The Worth of Water

By U.S. Senator Deb Fischer

Benjamin Franklin once quipped, “When the well’s dry, we know the worth of water.” Franklin understood that while water is an essential part of daily life, many of us take it for granted. We use water to cook, clean, and nourish crops. Water sustains individuals and livestock alike; it is used to transport passengers and goods. Water is undoubtedly one of our most precious natural resources. As such, wise water management should be a top priority.

Recently, I had the opportunity to vote in favor of advancing the Environment and Public Works (EPW) Committee’s bipartisan Water Resources Development Act (WRDA). The legislation establishes priorities for the Army Corps of Engineers to maintain waterways for transportation, reduce flood and storm damage, and restore fragile aquatic ecosystems.

Importantly, the bill also contains provisions to advance stalled flood control projects, including levee improvements essential to protecting Nebraska’s metropolitan drinking water supplies.

I worked closely with three metropolitan area Natural Resource Districts to address needed changes to the law for a flood control project located along the banks of the Platte and Elkhorn Rivers in eastern Nebraska. The area has a significant, long-term flooding problem; levee improvements are needed to provide flood protection to the Nebraska Army National Guard buildings and training areas, water wells that supply drinking water to 50% of Nebraska’s population (including the cities of Lincoln and Omaha), and numerous residential buildings.

I was pleased to support this updated, bipartisan legislation to establish priorities and manage the backlog of Corps projects. I was also impressed with the collaborative nature of Republicans and Democrats on the EPW Committee – hopefully it is a sign of future bipartisan cooperation.

Bipartisan cooperation is needed to tackle other water-related challenges, which merit consideration and resolution by the EPW Committee, sooner rather than later. I am referring to the growing concern – particularly among Nebraskans – about overreach and misguided regulatory mandates stemming from the Clean Water Act.

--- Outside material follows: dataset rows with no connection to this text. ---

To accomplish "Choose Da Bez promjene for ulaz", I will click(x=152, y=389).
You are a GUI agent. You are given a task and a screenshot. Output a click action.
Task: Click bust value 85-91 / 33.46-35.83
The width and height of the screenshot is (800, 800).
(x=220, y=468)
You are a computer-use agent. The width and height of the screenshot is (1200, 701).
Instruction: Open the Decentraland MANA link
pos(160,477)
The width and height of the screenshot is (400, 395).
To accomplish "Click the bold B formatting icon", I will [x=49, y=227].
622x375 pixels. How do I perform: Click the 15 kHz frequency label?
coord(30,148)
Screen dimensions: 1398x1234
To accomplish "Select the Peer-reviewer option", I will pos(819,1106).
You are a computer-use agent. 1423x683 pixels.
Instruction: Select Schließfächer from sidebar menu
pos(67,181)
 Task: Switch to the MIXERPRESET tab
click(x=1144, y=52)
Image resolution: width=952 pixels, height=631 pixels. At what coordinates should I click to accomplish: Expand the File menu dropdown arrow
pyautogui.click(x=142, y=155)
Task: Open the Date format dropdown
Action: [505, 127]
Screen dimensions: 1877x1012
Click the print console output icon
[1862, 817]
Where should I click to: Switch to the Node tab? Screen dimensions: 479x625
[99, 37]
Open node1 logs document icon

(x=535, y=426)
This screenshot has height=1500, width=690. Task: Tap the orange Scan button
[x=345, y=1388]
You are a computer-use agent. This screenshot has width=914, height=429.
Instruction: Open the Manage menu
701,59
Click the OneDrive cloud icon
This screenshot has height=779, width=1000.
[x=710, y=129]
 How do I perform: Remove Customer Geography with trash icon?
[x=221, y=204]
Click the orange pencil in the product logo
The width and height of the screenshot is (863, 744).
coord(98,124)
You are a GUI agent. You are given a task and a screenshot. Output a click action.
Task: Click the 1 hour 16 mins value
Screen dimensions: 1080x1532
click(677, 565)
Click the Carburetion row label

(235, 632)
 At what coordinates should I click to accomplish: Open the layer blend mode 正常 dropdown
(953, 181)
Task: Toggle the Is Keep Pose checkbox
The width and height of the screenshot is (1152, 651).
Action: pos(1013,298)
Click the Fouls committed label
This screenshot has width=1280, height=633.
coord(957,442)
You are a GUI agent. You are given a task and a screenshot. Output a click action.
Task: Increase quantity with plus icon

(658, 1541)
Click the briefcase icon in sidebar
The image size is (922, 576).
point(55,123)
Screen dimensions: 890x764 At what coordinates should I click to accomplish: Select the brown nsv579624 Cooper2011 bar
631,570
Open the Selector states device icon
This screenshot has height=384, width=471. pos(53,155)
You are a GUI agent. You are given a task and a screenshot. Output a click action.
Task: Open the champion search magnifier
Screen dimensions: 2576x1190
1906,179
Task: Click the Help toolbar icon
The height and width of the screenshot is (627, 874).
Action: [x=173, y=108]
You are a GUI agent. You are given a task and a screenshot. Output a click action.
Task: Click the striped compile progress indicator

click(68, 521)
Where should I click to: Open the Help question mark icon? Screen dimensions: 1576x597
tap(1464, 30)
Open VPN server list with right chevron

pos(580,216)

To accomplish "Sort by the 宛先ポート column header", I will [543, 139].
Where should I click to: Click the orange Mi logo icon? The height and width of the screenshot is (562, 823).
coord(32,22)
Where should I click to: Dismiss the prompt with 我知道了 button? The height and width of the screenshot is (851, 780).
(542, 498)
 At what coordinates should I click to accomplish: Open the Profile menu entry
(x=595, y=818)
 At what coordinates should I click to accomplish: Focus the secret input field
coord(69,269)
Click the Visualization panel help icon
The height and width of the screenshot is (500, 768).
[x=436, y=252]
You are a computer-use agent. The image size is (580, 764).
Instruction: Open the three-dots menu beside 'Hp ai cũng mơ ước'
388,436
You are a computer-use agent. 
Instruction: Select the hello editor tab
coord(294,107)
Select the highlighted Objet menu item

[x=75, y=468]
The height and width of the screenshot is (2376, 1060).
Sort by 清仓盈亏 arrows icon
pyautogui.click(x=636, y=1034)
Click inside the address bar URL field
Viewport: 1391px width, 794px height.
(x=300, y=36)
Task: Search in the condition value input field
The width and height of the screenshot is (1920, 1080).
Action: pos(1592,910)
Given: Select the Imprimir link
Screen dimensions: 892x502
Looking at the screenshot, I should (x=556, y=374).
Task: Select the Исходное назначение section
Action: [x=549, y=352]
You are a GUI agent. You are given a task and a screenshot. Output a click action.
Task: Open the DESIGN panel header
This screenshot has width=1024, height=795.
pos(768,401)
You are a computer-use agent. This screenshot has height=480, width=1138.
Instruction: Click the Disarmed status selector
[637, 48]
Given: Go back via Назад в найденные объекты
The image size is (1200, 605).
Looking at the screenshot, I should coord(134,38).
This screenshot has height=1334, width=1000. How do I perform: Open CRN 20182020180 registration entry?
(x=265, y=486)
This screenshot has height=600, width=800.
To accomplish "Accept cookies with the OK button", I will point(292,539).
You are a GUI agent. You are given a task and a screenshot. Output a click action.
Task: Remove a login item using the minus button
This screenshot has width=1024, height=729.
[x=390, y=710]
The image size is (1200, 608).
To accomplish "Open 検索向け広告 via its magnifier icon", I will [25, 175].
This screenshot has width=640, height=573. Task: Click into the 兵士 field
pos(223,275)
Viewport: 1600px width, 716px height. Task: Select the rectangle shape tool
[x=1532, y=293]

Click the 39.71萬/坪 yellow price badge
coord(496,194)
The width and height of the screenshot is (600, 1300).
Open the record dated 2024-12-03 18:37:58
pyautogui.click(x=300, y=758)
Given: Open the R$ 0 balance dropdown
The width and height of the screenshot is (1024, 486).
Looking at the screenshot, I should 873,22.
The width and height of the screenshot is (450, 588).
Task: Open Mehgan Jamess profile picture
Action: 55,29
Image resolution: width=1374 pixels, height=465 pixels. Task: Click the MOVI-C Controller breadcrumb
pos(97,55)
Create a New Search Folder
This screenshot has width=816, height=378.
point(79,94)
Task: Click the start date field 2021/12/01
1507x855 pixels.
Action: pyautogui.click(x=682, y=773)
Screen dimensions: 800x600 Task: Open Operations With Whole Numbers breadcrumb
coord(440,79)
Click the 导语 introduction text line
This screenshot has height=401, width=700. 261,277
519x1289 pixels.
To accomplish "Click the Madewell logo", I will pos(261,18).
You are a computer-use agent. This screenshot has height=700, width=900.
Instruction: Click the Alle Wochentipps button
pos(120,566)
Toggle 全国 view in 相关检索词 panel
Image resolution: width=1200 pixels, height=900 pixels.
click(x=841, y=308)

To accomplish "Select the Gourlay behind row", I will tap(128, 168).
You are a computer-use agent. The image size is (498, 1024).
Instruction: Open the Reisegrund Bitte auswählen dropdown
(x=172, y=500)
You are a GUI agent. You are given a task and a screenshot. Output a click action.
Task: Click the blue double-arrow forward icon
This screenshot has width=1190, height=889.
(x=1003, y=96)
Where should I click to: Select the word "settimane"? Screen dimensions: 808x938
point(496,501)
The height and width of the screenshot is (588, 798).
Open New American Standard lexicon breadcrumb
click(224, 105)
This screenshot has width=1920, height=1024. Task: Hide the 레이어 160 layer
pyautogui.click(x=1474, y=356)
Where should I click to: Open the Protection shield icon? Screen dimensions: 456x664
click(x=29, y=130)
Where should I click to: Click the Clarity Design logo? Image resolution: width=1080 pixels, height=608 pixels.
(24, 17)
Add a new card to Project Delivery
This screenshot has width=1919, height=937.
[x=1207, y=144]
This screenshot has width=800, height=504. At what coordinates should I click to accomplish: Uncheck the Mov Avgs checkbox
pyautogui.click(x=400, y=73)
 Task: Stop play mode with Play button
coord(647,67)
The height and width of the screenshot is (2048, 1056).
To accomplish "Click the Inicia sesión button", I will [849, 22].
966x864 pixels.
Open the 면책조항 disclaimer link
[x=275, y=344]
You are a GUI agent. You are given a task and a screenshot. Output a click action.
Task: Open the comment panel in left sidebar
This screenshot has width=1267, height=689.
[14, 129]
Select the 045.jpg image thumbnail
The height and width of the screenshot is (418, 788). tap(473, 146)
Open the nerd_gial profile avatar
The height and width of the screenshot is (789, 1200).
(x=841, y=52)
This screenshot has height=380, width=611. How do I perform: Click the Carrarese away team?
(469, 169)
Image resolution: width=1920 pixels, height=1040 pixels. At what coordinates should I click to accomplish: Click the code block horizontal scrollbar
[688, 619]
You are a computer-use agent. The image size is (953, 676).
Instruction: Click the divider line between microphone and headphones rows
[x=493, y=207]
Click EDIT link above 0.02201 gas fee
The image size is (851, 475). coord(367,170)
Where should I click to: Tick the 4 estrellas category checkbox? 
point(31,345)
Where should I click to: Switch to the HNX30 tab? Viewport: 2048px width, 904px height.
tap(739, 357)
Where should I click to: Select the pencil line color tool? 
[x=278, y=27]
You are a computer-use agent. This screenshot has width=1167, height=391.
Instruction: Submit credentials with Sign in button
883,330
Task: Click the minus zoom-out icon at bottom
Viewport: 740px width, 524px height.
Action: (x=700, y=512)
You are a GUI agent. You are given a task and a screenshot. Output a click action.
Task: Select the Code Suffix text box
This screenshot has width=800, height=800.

Federal overreach disregards private property rights, preempts management by state and local authorities, and increases permits and paperwork – all while failing to improve protections for our nation’s water resources.

I offered a statement at the WRDA vote highlighting the need to provide regulatory relief for farmers and ranchers facing federal mandates on water issues.

Specifically, I drew attention to the Restoring Effective Environmental Protection Act, which addresses the duplicative permitting requirement for pesticide applications imposed on producers. Congress must clarify that Clean Water Act permits are not required for pesticide applications already safely governed under the Federal Insecticide, Fungicide and Rodenticide Act.

I also urged my colleagues on the EPW Committee to begin consideration of the FUELS Act – a bill I am sponsoring to address the overreach of Clean Water Act regulations aimed at reducing oil discharges. Beginning in May, the EPA will begin requiring farms to prepare and implement Spill Prevention, Control, and Countermeasure (SPCC) plans for on-farm fuel storage tanks with capacities greater than 1,320 gallons.

These misguided rule changes have a direct, adverse impact on producers who must now deal with the compliance costs and paperwork required, or face stiff fines and penalties from EPA. Nebraskans know one size does not fit all, particularly when it comes to regulations impacting the agriculture industry. The FUELS Act will go a long way to provide commonsense regulatory relief for Nebraska farmers and ranchers.

Both important bills passed the House of Representatives in the 112th Congress, but were held up in the Senate EPW Committee.

Nebraska’s water resources are invaluable. We must ensure our policies lead to wise management of water through infrastructure projects and water quality protections based on sound science and commonsense. Because Nebraskans know the worth of water, we must take its stewardship seriously.